Selain itu, SDO merekomendasikan sanksi yang akan dikenakan pada responden, yang menjadi efektif di mana responden memilih untuk tidak menantang tuduhan terhadap itu. Jika responden tidak setuju atas tuduhan atau sanksi direkomendasikan SDO, kasus ini dilanjutkan pada Dewan Sanksi. Ada lima sanksi administratif yang mungkin diberikan yaitu: Surat Umum Teguran, daftar hitam, Bersyarat Non-daftar hitam, daftar hitam dengan Bersyarat Rilis, dan Restitusi.
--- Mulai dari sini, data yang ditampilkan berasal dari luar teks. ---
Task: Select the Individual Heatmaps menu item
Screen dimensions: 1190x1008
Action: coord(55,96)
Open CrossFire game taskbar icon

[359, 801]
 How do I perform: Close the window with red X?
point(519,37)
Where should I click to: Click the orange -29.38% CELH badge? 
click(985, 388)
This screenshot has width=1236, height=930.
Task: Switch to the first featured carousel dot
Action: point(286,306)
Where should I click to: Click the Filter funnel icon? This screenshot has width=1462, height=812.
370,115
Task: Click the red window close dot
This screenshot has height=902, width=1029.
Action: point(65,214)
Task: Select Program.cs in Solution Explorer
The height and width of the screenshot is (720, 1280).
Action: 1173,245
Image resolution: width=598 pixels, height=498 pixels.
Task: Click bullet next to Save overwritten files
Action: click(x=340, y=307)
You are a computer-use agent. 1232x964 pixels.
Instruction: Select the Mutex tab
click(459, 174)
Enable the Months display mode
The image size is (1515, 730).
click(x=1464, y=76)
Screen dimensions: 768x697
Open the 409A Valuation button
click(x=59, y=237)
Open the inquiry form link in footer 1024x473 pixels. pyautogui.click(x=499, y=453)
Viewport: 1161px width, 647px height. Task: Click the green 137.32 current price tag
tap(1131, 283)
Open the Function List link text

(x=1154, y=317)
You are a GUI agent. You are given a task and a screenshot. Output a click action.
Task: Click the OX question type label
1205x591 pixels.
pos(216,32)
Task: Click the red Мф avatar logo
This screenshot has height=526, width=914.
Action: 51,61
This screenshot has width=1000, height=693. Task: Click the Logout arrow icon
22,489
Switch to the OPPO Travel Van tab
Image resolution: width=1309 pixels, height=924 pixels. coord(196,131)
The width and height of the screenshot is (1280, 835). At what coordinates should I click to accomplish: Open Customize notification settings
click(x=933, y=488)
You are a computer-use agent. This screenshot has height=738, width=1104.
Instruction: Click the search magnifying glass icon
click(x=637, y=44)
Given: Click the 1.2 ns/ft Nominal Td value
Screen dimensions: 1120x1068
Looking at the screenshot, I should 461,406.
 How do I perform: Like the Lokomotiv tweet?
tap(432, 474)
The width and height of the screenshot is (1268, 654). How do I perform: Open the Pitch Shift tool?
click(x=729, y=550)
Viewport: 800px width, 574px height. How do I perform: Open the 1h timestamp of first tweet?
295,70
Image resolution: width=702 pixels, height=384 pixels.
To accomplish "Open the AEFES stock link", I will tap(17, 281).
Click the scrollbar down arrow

Pada tingkat kedua Dewan Sanksi melakukan review de novo42 penuh dalam setiap kasus. Hal ini tidak terikat dengan rekomendasi SDO. Sidang administrasi dapat
diadakan oleh Dewan Sanksi baik atas permintaan pihak atau pada kebijaksanaan dari Ketua Sanksi Dewan. Dalam musyawarah, Dewan Sanksi mempertimbangkan tuduhan INT dan bukti-bukti yang diajukan; argumen responden dan bukti yang diajukan dalam menanggapi tuduhan INT dan bukti-bukti yang ada; jawaban singkat dari INT; presentasi para pihak di persidangan, jika berlaku; dan bahan-bahan lain yang terkandung dalam catatan. Setelah menyelesaikan tinjauannya, Dewan Sanksi menentukan apakah responden yang terlibat dalam dapat dikenakan sanksi atau tidak. Jika demikian, Sanksi Dewan membebankan sanksi pada responden, yang dapat diperpanjang untuk responden afiliasi, penerus dan penerima. Keputusan dari Dewan Sanksi adalah final dan non-diajukan banding. Dengan demikian, Dewan sanksi membebankan sanksi pada responden, yang dapat diperpanjang untuk responden afiliasi, penerus dan penerima. Keputusan dari Dewan Sanksi adalah final dan mengikat.43
Terkait dengan adanya praktek korupsi, hasil temuan INT dapat dilaporkan kepada otoritas nasional, dalam hal ini kepolisian, kejaksaan atau KPK, untuk dapat dilakukan proses hukum sesuai dengan hukum nasional yang berlaku.
-
b. Mekanisme Pengawasan IMF
IMF merupakan organisasi moneter dan keuangan antar pemerintah yang hingga saat ini memiliki 189 anggota.44 Keanggotaannya terbatas untuk Negara-negara yang bisa mengendalikan hubungan internasionalnya dan mau menerapkan aturan-aturan IMF sebagaimana digambarkan dalam instrumen dasar IMF. Sebagaimana ditentukan, IMF memiliki 6 (enam) tujuan, yakni:45
-
1. Memajukan kerjasama antar anggota dalam mengenai masalah-masalah moneter internasional;
-
2. Memberi fasilitas bagi perluasan dan pertumbuhan perdagangan internasional yang berimbang dan menyokong perkembangan kapasitas produktif, penciptaan lapangan kerja dan pendapatan riil yang tinggi;
-
3. Menjaga stabilitas dan pranata system kurs yang tertib serta mempertahankan nilai tukar mata uang yang kompetitif (hard currencies) dari kemerosotan;
-
4. Membantu sistem pembayaran dan transfer multilateral dan mengupayakan pengurangan pembatasan nilai tukar yang bisa menghambat laju pertumbuhan perdagangan dunia;
-
5. Menyediakan bantuan keuangan bagi anggota secara temporer dengan pengamanan yang cukup dan memungkinkan koreksi terus-terusan terhadap ketidakseimbangan neraca pembayaran;
-
6. Mengupayakan penurunan jangka waktu maupun besaran ketidakseimbangan neraca pembayaran.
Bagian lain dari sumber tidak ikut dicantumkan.